Lastly, index funds tend to not just own one company in an industry, but most of their rivals as well. What happens, according to a paper Martin Schmalz, assistant professor of finance at University of Michigan wrote with Jose Azar and Isabel Tecu of Charles River Associates, is that stock ownership becomes too concentrated when companies like Blackrock or Vanguard, two large managers of index funds, vote the shares of passive funds. It can create anti-competitive behavior in an industry.
For example, U.S. airline tickets prices are 11% higher because the largest index funds that track the S&P 500 own not just American Airlines (AAL), but Delta (DAL) and United Continental (UAL) as well. And common ownership makes companies less likely to want to compete with rivals. If that sounds like hocus pocus, Schmalz likens it to two gasoline companies on opposing corners. If they have different owners, they might undercut each other’s prices. However, “if you own both gas stations on both sides of the street, are you still going to do the same thing? Probably not.”
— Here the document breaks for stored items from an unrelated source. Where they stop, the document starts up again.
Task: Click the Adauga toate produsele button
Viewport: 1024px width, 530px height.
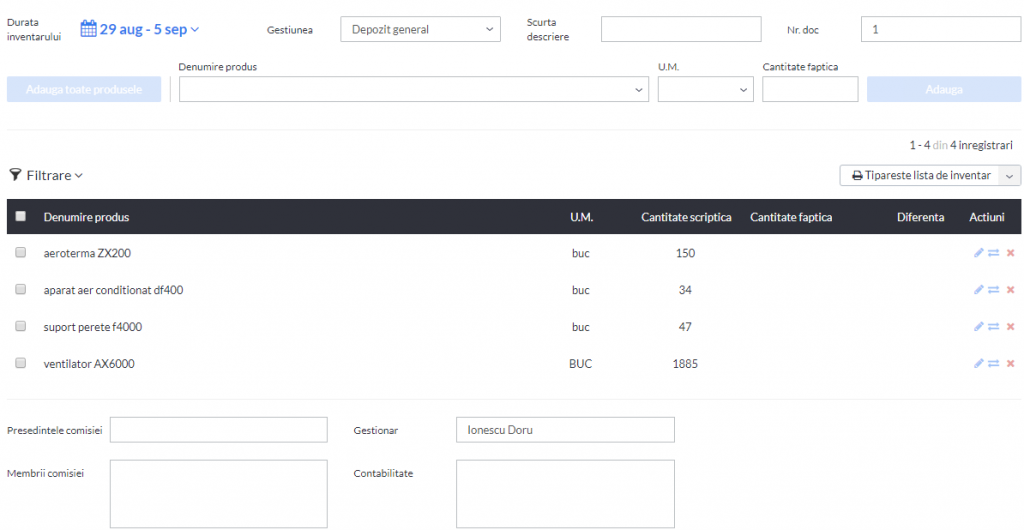Action: pyautogui.click(x=84, y=89)
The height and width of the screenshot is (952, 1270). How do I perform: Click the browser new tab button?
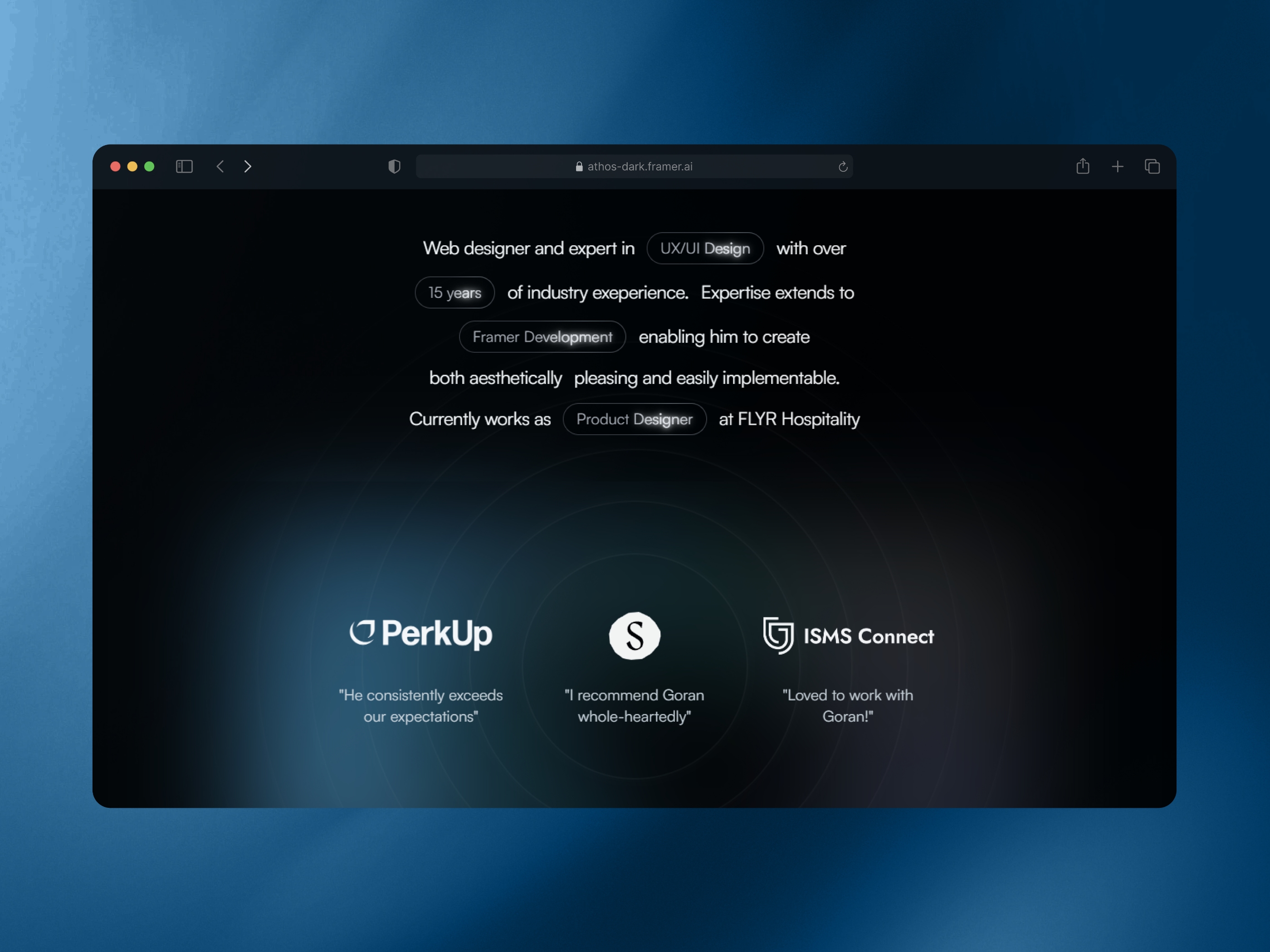[1117, 166]
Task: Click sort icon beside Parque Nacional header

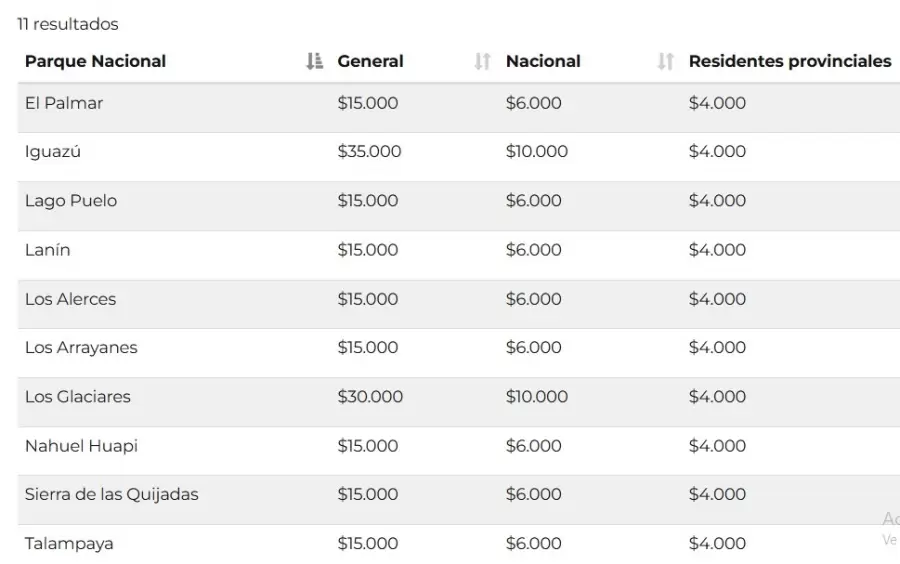Action: (315, 62)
Schmalz worries that a lack of competition is driving up prices for consumers and making the economy less dynamic. But other research suggests that the structure of index funds is a trouble for the stock market as well.
The reason John Osterweis, founder and chief investment officer of Osterweis Capital Management, says is because index funds are capitalization weighted. This dynamic often favors the largest companies, which make up the largest weights in the most popular index, and it has a momentum effect. And as those companies’ market value gets bigger, a greater percentage of the money index funds invest flow to those companies. Osterweis points to the returns in the first part of this year as an example. In the S&P 500, the top 10 contributors were up an average of 35%, while the bottom 490 stocks in the index were down almost 7%, he says.
The result, Osterweis says, is that investors through index funds get trapped in a few companies, and it’s the same companies everyone else is buying, so they tend to be over priced. “You might underperform for a period of time, but ultimately you might outperform because you might not be trapped in this thing,” says Osterweis. The question is whether index funds have become such a force that they have the economy trapped as well.